I’d gone cold turkey on life when I’d ended things with Logan, so I hadn’t been to a place like this since then, except my brief visit to Scruff’s a few weeks earlier.
That didn’t count.
This was it.
This was where it was at.
This was one of a bevy of things back in the day that filled me up and kept life beautiful.
The sights. The lights. The people. The sounds. The vibe.
Electric.
Alive.
Not me.
So, so not me.
Not anymore.
I was there, feeling it, immune to it and missing it all at the same time, the last like an ache because when I’d had it, I’d had it with Logan.
Yes.
Big mistake.
Huge.
I had to get out of here.
I couldn’t go.
Dragging me with her, Kellie wended her way expertly through the crowd to a table back in the jumble around a stage where music was blasting.
Good music.
The band was excellent.
I didn’t look at the band. I concentrated on getting where Kellie was guiding me without slamming into someone in a chair or a waitress negotiating tables and bodies.
Kellie got us to her table, which was populated by two men and another woman, none of whom I knew, all of whom looked to us as we got there.
“These are my best friends for the night since they let me sit at their table,” she shouted, Kellie being one who could make friends anywhere (and did) and thus could go out without a girl posse (and did).

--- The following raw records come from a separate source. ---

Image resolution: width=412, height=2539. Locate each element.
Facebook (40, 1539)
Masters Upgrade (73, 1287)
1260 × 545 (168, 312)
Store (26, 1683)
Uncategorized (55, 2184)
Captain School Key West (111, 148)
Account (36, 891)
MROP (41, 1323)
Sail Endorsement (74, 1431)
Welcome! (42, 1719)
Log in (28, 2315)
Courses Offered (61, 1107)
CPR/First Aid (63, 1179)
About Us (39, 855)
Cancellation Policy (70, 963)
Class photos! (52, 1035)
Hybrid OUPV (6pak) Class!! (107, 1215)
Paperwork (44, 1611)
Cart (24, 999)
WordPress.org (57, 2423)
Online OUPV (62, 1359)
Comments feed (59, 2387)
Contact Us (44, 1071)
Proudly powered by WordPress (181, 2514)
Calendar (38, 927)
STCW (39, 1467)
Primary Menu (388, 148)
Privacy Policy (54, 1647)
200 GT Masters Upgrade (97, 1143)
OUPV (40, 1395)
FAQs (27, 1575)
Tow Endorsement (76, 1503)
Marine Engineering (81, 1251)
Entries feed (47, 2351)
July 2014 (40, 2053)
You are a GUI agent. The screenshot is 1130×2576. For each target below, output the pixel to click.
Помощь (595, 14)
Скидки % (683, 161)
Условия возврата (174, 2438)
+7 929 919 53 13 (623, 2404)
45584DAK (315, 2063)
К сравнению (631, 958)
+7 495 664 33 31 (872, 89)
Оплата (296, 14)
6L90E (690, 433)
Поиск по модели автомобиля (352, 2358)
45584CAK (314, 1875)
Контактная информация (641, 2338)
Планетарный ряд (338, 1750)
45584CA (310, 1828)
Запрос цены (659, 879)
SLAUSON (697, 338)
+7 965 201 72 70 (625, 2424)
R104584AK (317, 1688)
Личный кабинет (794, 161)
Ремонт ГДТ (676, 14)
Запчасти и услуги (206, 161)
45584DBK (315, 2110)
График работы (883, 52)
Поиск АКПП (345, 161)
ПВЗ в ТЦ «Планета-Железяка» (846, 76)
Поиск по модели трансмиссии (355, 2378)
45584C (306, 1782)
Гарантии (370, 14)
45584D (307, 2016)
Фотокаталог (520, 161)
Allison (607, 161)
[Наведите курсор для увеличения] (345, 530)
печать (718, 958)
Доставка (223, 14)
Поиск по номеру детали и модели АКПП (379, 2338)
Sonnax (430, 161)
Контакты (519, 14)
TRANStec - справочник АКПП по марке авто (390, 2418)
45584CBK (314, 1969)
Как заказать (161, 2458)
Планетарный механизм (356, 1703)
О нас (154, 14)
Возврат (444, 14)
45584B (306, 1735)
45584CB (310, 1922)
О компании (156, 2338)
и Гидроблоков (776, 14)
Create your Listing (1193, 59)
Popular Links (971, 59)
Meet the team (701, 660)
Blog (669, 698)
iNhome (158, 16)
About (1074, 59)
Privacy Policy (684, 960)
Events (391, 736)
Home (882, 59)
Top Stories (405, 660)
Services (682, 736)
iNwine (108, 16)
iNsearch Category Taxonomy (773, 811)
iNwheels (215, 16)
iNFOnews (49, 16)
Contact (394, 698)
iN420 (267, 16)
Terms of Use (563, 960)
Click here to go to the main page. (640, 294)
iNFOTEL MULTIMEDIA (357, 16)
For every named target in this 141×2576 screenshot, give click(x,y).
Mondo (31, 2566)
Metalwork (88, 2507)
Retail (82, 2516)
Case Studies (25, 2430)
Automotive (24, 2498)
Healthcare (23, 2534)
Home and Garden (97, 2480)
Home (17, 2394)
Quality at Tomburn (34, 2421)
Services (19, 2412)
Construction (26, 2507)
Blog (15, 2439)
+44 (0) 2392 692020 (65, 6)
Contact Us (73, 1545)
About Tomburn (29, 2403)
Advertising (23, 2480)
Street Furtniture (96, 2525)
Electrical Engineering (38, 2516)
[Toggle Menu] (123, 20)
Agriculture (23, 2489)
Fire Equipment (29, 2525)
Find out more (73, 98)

She threw her arm out their way. “Jeff, Mark, and Helen.”
“Hey,” I yelled.
“Yo,” Jeff or Mark yelled back.
Mark or Jeff threw up his chin.
Helen smiled, gave a slight wave, then looked back at the stage.
Kellie tugged my hand again until I was sitting in one of the two vacant chairs.
She sat in the other one and expertly snagged a passing waitress.
“Twelve shots of tequila!” she shouted at her, and I felt my eyes get big. “Two for all, and four for my girl here so she can catch up!”
“Gotcha,” the waitress yelled back, and took off before I could stop her.
I leaned into Kellie.
“Babe, I’m driving!” I shouted.
“You’re also gonna be here awhile and my new buds got popcorn to soak up the booze!” she shouted back, tipping her head to the table.
I looked to the wax-paper-lined red basket on the table that had, on a quick count, seven popped pieces of corn and a plethora of unexploded kernels left in it. Then I looked back to Kellie, who was now eyes to the stage.
“Babe!” I yelled. She kept staring at the stage, bobbing her head and not turning to me, so I yelled again, “Kellie!”
She leaned back my way, attention never leaving the band, and yelled back, “They so need a dance floor here. This band makes you wanna move.”
She was not wrong. They were currently kicking the Black Crowes’ “Hard to Handle” and doing it so brilliantly, if Chris Robinson was standing at the bar, he’d be smiling.
My eyes started to move to the stage but stopped when someone slammed into my chair and my entire body jerked as my chair moved three inches toward Kellie’s.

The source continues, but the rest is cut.